First thing firts: do not drink tap water. Water pipes in Moscow are quite old and are releasing chemicals in the water. Boiling it is no use (two days later a filtering jug made its appereance in the kitchen). I was then told stuff about my new mobile number, the tube map and I was given the keys.
To me though, those were just sounds, not words. I was so tired!.I went to sleep at 1am RUtime and woke up 10 and a half hours lof deep sleep.

Monday, 9 May 2011

Getting there, May 3rd - from my moleskine

"5.44 am Venice Airport, Italy
Here I am watching an awaking dawn half an hour before boarding. Firts stop in Frankfurt - after few hours the flight to Moscow. I found it difficult to fall asleep last night and so was for the night before that.
I am happy to leave but I have no idea what to expect.
11.19am Frankfurt Airport, Germany
I am ready to leave Europe and step for the first time in Asia!
(Later on, on the plane)
Not quite sure what time it is, I keep on falling asleep and waking up. The view has not changed since the plane took off. The panorama from this small oval window has only two colours: white (a mat of white clouds - bottom of the window) and blue (genuine, flawless sky - top part).
I still can't believe I am on a plane to Moscow!

Monday, 2 May 2011

The biggest country of the world

It's been a while since I last updated this blog.. There wasn't much to share. Lazy, maybe bored, surely plain days and weeks followed each other, like water flows in a river.
I did not do much, did not go anywhere, did not meet anyone new or interesting.. But then by chance, something started to change.
It happened on a Sunday afternoon, it was raining outside and out of boredom I was looking for jobs on the Internet.
It took me months to realise that that application from was the first step to freedom, the first gleam of light at the end of the tunnel.

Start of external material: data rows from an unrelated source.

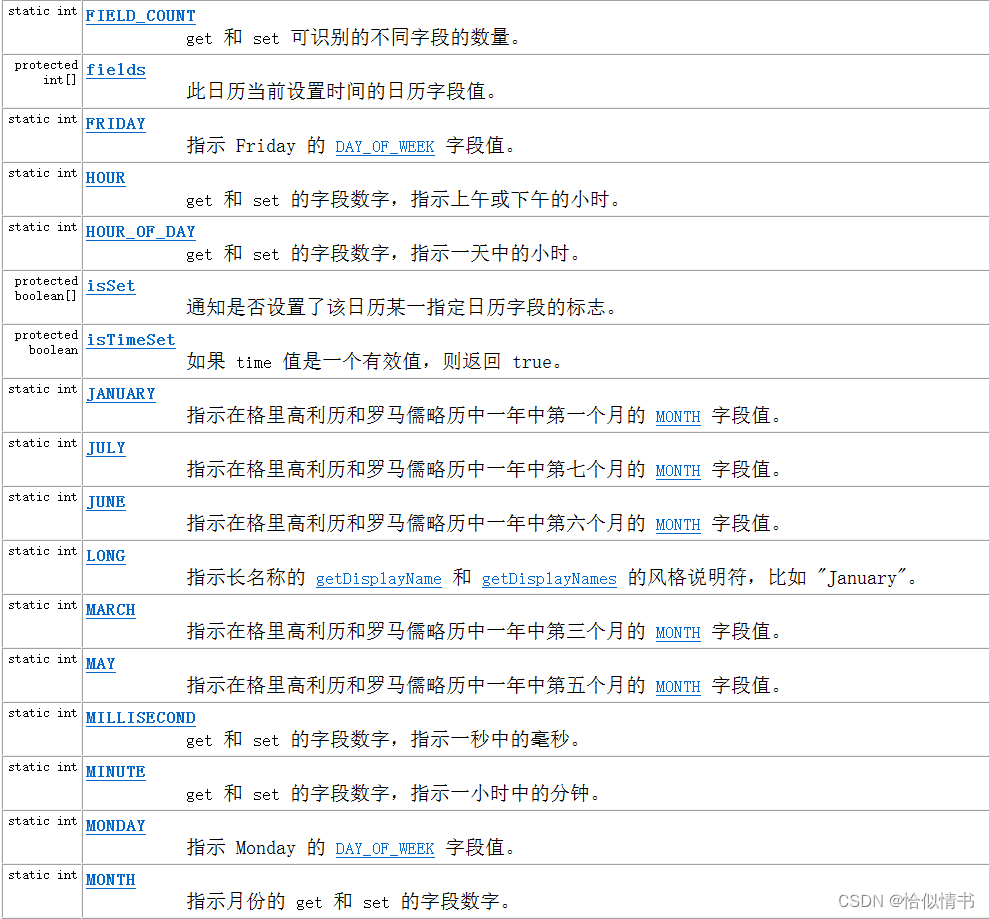Click DAY_OF_WEEK link in Friday description
The image size is (989, 919).
tap(384, 146)
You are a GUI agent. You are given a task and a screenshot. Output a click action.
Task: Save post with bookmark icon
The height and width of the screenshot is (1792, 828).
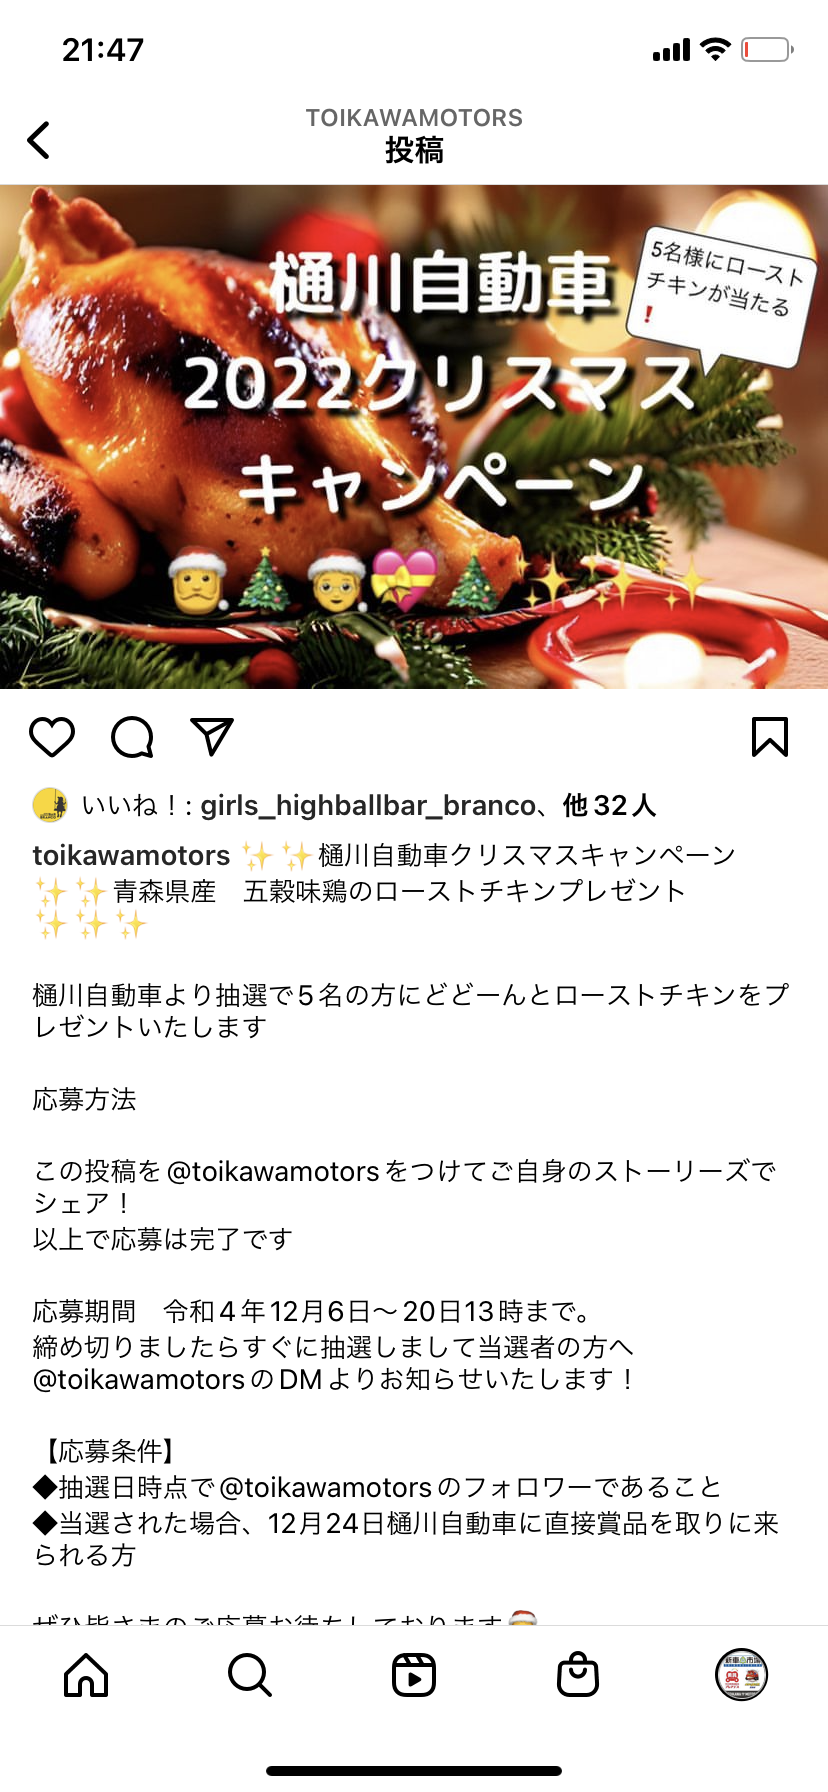(770, 737)
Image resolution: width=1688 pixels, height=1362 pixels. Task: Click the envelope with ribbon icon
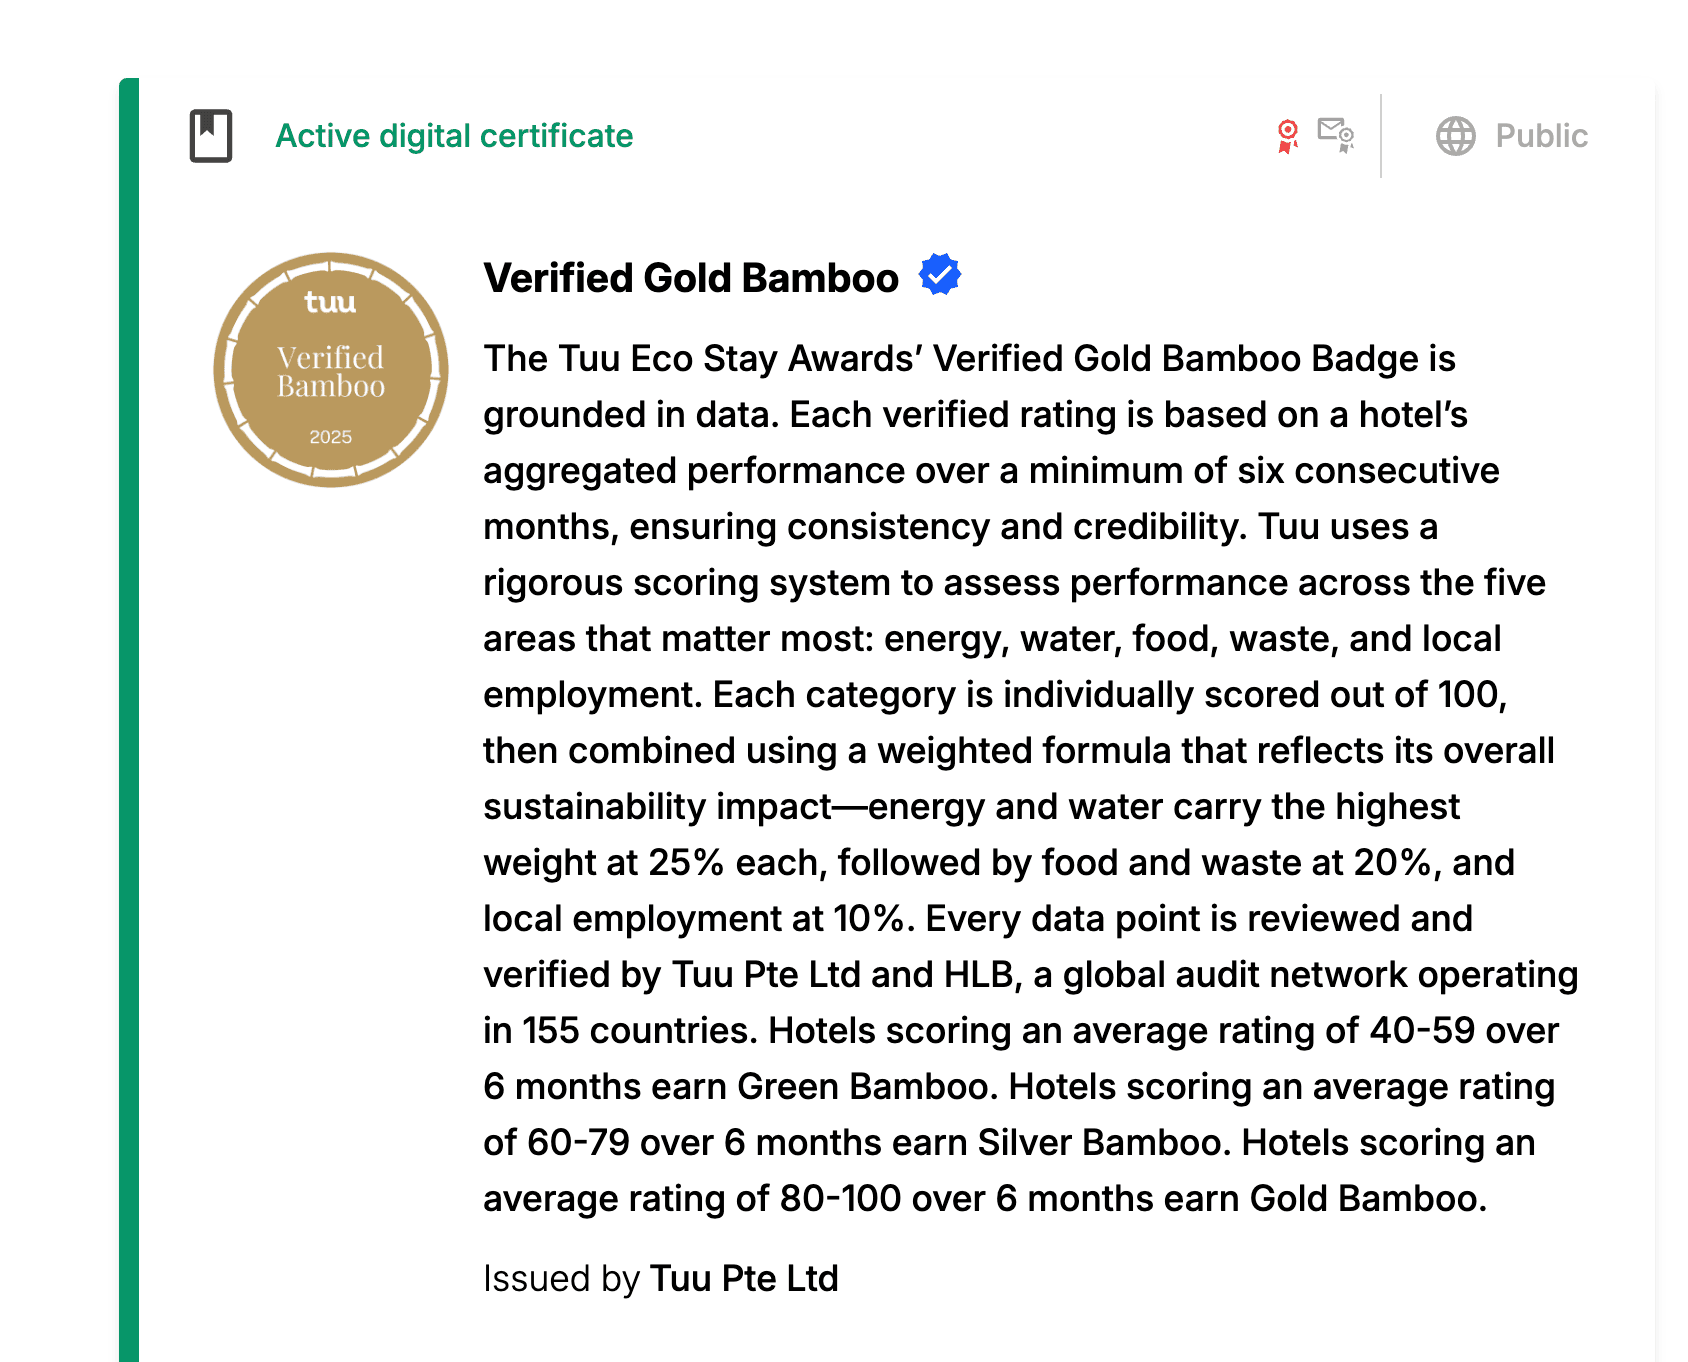(1336, 135)
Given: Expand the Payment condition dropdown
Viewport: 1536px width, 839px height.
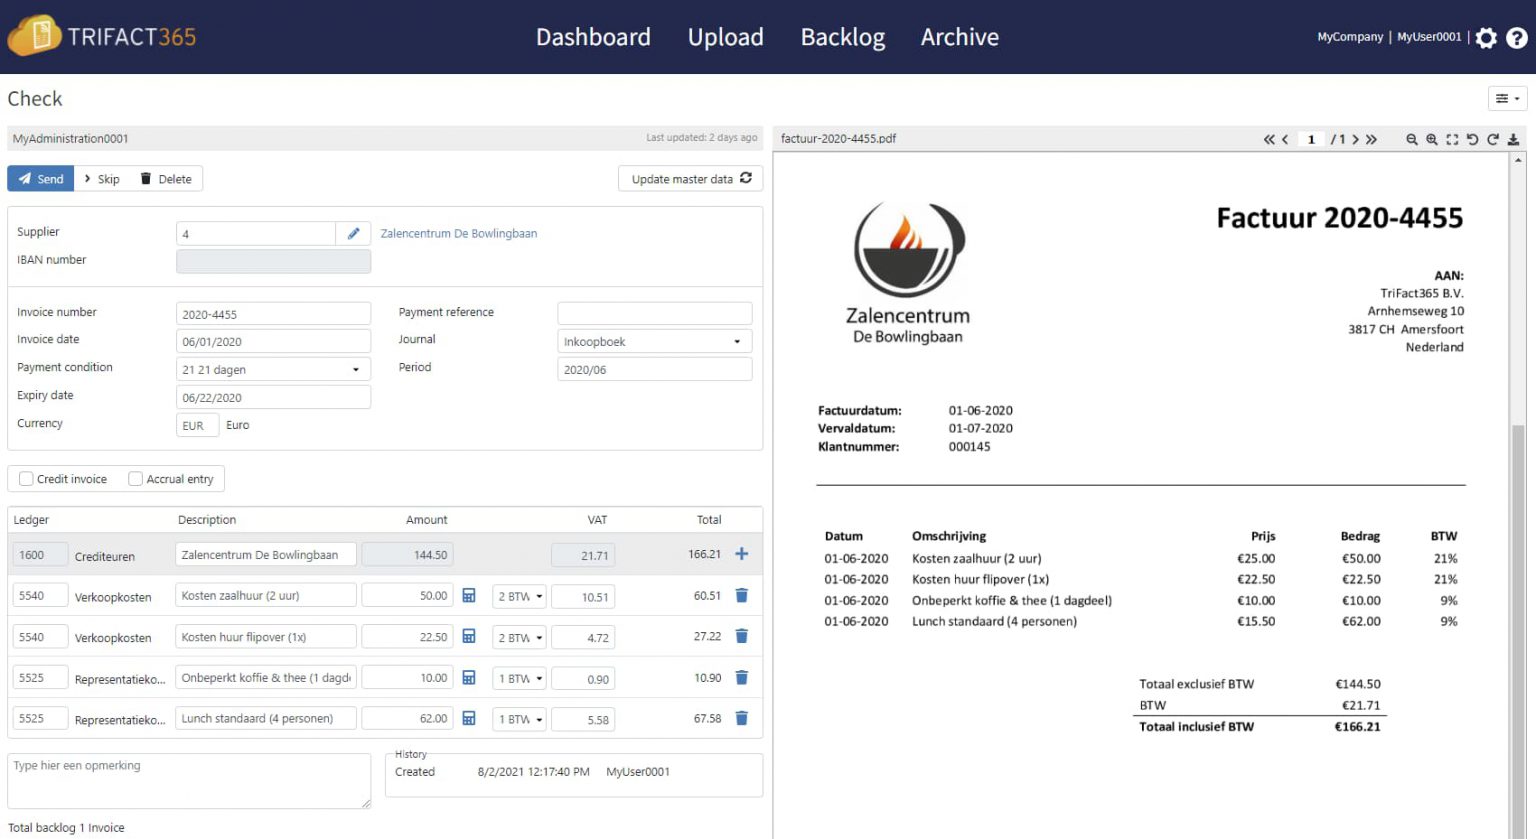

Here I am now, waiting to leave the country once more.
I will spend the next three months in the biggest country of the world: Russia (actually "Russian Federation" as it is put on my Visa).

Wondering what is Moscow like, what is the country like and its people.. wondering how much of its great history I will be able to discover and appreciate..

Leaving on my birthday.. what a great present!